Più una ricerca di qualche ulteriore brandello di pubblicità che una minaccia reale. Ma la sortita della Flowers rende bene il clima della campagna elettorale dell’ex first lady : favoritissima ma costretta a una corsa a ostacoli in una foresta piena di fantasmi. Hillary non è tipo da spaventarsi, anzi le difficoltà la galvanizzano. Ma si è fatta cogliere più volte di sorpresa. Ad esempio da Bernie Sanders, candidato di estrema sinistra in teoria marginale, che a un certo punto nei sondaggi in alcuni Stati l’ha raggiunta e addirittura superata. Mentre lo stesso partito democratico si è messo a cercare un’alternativa da mettere in pista nel caso di un improvviso collasso di Hillary.
L’ha, probabilmente, trovato nel vicepresidente Joe Biden che annuncerà le sue intenzioni dopo il dibattito televisivo. Solo qualche mese fa una sua discesa in campo veniva esclusa da tutti gli analisti: una scelta temeraria, una mossa destinata a sicuro fallimento. Ora, invece, Joe pensa di potercela fare.
Probabilmente sovrastima i sondaggi: negli ultimi, pubblicati ieri, supera un Sanders nel frattempo ridimensionato (gli altri, Webb e O’Malley, sono in pista solo per onor di firma), pur restando lontano da Hillary. Biden non si è ancora candidato, è vero. Ma quando lo farà rischia di perdere una parte delle simpatie delle quali gode oggi. E la stampa comincerà a tirare fuori tutti gli errori politici e le gaffe che hanno costellato la sua lunghissima carriera politica.
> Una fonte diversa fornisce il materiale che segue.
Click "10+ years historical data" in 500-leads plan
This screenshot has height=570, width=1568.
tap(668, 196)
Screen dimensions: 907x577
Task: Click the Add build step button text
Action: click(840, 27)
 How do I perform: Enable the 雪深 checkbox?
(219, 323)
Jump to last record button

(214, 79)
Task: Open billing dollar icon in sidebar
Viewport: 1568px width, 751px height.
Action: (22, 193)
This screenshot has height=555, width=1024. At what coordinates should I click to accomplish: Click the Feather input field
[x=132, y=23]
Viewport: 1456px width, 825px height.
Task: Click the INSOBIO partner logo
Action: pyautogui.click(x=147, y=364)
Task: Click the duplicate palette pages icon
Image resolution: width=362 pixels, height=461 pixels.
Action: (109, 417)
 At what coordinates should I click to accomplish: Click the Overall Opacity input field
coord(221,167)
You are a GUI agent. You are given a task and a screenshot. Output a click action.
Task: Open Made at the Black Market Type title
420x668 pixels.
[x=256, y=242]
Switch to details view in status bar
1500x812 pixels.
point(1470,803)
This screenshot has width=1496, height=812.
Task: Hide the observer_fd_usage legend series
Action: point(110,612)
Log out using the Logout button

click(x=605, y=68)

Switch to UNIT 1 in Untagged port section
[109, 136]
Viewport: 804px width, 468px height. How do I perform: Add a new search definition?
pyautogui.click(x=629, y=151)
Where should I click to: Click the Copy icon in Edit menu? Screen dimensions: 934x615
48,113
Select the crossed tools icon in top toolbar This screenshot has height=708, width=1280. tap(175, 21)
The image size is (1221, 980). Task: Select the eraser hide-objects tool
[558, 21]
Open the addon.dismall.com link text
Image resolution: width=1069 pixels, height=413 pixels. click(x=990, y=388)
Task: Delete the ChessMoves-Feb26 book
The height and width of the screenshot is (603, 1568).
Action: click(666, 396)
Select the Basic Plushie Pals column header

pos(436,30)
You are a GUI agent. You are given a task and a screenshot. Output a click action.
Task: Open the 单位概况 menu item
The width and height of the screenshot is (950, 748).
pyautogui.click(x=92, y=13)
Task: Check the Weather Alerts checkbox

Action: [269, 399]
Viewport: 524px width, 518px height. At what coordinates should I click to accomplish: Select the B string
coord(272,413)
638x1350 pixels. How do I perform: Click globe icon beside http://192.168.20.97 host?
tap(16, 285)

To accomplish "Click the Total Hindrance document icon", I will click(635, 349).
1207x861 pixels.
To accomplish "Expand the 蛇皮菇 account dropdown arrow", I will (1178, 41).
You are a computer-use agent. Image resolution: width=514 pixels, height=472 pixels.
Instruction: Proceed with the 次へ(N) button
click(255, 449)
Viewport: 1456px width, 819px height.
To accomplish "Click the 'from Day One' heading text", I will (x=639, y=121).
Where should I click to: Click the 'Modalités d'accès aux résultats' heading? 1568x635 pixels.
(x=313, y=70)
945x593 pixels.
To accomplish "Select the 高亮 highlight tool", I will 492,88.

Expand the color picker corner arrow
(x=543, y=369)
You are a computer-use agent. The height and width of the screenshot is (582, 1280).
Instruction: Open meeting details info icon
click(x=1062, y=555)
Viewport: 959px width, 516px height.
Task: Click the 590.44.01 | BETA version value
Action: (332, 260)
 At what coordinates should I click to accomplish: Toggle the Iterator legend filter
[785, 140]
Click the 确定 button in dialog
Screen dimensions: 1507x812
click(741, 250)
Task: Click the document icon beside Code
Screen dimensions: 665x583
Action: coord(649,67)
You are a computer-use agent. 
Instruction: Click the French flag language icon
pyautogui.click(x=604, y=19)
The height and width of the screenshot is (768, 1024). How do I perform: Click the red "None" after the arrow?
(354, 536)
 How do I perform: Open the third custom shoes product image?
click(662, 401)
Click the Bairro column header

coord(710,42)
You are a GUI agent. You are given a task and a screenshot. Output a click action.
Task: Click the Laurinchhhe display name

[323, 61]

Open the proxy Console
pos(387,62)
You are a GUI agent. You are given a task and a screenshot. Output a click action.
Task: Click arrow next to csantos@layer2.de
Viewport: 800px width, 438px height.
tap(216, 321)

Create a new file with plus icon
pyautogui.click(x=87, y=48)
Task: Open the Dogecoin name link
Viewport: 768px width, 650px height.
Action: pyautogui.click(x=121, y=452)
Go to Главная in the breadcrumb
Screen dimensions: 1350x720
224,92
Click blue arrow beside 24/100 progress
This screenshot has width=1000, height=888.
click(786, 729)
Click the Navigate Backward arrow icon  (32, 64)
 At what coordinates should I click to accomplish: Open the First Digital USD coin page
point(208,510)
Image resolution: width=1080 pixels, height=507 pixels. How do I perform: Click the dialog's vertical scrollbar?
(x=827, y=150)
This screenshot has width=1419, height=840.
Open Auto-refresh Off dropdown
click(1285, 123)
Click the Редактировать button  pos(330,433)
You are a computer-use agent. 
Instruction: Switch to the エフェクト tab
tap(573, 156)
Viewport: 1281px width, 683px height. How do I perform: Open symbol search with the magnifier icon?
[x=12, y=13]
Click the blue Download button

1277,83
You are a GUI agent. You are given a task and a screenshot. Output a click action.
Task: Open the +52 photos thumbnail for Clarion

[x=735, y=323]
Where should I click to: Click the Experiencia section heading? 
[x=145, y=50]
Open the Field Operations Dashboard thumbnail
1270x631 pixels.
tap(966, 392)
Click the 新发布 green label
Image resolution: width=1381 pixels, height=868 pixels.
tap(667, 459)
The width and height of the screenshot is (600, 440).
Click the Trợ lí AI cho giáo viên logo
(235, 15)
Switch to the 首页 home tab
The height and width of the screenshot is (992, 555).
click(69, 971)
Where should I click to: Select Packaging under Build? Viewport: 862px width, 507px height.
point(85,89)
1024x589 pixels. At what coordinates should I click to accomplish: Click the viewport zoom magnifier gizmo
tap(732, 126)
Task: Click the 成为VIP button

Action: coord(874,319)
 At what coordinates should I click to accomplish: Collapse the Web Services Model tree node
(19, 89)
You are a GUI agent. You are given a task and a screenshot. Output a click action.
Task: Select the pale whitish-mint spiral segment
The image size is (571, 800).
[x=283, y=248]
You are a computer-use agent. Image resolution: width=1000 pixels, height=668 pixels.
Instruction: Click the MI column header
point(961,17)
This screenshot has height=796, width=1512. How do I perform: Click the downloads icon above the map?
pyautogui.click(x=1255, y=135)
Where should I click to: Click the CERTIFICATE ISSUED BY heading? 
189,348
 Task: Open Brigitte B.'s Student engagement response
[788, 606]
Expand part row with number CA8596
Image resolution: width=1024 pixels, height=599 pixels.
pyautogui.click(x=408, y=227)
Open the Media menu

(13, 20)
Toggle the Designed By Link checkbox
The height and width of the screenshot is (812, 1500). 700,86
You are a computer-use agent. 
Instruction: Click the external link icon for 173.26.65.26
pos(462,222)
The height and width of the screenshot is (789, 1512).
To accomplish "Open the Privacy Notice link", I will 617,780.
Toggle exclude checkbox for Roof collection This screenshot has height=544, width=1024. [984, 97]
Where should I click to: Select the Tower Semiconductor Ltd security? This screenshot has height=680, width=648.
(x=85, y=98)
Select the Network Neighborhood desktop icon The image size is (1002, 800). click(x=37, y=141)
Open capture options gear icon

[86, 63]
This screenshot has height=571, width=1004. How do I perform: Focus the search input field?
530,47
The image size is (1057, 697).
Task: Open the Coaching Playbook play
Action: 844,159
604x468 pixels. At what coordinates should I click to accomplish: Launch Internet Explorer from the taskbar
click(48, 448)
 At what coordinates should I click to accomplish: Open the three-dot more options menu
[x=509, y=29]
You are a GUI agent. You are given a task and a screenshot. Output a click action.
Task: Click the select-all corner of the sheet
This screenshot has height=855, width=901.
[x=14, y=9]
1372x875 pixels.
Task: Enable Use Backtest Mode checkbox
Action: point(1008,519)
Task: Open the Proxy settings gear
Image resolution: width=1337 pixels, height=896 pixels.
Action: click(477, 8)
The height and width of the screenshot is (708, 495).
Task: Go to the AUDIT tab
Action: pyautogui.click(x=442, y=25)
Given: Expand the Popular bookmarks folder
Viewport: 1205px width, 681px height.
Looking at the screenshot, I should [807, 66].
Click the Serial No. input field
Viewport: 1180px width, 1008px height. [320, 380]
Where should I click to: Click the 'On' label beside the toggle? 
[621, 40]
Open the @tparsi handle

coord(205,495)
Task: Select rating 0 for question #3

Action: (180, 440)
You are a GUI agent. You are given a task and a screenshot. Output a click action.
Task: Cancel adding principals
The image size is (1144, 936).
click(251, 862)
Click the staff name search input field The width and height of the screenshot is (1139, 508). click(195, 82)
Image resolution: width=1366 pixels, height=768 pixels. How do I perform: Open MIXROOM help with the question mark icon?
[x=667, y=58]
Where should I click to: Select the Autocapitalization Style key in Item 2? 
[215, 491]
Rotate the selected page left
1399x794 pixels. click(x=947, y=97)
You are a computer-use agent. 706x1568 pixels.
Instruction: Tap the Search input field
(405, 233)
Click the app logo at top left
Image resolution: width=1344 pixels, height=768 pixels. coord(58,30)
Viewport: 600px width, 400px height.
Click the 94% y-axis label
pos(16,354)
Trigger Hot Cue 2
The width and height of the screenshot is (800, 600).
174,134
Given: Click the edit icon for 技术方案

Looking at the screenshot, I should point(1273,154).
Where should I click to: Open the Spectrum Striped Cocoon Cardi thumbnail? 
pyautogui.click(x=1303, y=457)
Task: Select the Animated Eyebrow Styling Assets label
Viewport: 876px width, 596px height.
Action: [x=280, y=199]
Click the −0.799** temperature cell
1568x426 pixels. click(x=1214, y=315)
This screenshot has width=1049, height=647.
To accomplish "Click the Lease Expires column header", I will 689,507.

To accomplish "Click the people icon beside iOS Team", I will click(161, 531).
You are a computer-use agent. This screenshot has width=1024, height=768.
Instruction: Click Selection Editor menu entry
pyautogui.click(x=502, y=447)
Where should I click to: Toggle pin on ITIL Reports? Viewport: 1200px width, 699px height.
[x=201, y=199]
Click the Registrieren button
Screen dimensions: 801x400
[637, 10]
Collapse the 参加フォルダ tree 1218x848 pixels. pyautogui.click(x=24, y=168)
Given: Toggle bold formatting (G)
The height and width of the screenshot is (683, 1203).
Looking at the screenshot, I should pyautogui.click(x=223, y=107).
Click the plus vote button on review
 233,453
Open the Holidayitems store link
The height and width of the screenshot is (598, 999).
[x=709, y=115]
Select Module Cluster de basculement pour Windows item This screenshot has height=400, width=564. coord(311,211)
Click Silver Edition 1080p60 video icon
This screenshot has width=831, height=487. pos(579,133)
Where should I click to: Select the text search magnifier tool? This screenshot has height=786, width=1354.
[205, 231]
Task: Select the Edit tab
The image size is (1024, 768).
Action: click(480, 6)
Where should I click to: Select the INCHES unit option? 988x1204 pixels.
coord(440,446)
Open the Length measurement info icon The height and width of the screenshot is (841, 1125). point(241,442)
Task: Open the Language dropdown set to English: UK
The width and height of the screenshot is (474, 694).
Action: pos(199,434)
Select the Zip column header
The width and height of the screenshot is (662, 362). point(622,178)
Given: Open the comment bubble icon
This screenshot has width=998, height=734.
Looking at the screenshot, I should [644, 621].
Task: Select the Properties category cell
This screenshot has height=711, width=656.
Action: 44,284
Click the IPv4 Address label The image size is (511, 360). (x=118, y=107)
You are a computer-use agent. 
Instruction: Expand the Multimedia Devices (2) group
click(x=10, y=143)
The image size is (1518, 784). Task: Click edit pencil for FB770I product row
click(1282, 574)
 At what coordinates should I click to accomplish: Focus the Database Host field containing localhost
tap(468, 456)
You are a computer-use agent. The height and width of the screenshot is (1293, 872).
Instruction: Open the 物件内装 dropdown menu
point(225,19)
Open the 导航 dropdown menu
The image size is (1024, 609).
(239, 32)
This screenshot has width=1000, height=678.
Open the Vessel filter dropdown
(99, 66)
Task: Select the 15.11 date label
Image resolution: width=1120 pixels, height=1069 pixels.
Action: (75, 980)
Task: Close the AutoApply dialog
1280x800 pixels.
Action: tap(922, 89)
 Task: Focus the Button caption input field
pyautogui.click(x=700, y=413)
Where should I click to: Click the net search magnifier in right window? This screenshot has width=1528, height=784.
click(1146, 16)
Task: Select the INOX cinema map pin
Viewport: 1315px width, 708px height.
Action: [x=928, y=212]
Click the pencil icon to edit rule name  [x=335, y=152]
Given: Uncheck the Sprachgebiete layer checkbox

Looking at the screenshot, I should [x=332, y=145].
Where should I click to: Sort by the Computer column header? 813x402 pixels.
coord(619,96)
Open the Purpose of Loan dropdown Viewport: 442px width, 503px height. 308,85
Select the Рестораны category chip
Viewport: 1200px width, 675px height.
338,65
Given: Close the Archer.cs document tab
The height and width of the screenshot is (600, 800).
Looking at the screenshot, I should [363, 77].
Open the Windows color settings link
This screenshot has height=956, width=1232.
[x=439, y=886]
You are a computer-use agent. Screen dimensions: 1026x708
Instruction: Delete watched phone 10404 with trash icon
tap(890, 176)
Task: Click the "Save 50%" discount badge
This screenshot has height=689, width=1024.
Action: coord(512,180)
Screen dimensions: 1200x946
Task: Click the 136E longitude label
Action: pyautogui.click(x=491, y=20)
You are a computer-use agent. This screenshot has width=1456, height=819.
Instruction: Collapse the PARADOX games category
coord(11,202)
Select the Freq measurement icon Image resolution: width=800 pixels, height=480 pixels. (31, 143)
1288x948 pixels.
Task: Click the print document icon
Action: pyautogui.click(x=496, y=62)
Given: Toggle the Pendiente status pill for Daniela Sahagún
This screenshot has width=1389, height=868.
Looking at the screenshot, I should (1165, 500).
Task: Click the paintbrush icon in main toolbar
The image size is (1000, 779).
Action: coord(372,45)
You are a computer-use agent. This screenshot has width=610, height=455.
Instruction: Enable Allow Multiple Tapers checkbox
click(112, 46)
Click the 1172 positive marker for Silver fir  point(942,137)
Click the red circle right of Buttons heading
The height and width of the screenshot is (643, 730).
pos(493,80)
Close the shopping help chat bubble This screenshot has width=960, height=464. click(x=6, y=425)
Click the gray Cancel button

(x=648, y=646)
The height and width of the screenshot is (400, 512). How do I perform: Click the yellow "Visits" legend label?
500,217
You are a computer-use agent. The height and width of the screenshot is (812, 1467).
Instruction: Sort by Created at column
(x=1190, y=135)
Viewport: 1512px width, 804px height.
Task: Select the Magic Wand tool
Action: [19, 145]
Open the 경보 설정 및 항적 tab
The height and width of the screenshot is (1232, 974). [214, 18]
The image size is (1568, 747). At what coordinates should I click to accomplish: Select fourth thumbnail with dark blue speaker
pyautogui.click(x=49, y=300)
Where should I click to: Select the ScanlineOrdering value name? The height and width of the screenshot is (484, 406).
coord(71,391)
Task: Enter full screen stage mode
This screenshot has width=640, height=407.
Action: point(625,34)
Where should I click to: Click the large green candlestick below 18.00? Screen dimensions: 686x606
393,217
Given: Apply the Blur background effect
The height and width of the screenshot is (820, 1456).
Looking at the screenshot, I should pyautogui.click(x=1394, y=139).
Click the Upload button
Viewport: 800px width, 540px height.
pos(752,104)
Insomma, la forza di Hillary continua a risiedere soprattutto nella debolezza dei suoi avversari. E, siccome con la sua freddezza e la sua arroganza del potere (emersa anche nella vicenda delle email scambiate quando era Segretario di Stato e trasferite su un server privato), non è riuscita a «scaldare i cuori», oggi gli elettori democratici «più che sostenerla con entusiasmo, la subiscono con rassegnazione». Il giudizio è di David Axelrod, lo stratega delle campagne elettorali di Obama. Quindi può essere interessato. Ma l’atmosfera nella sinistra Usa è quella.
Oltre che dagli umori interni, Hillary deve guardarsi dalle minacce esterne: i possibili ulteriori sviluppi dell’inchiesta sulle email che è nelle mani dell’FBI (i repubblicani soffiano sul fuoco e parlano di responsabilità penali che stanno per emergere) e l’inchiesta del Congresso sulla gestione della crisi libica e l’uccisione dell’ambasciatore Stevens a Bengasi. Lei dovrà testimoniare su questo il 22 ottobre davanti al Congresso, un altro passaggio molto delicato.
La Clinton ha la grinta per spuntarla nel dibattito di stasera e anche per rintuzzare le prevedibili accuse di un Congresso dove la maggioranza conservatrice ha trasformato l’inchiesta sugli errori commessi dagli Usa in Libia in un processo all’ex segretario di Stato.
Hillary rimane di gran lunga la favorita, ma quella che doveva essere una marcia trionfale è diventata una via crucis.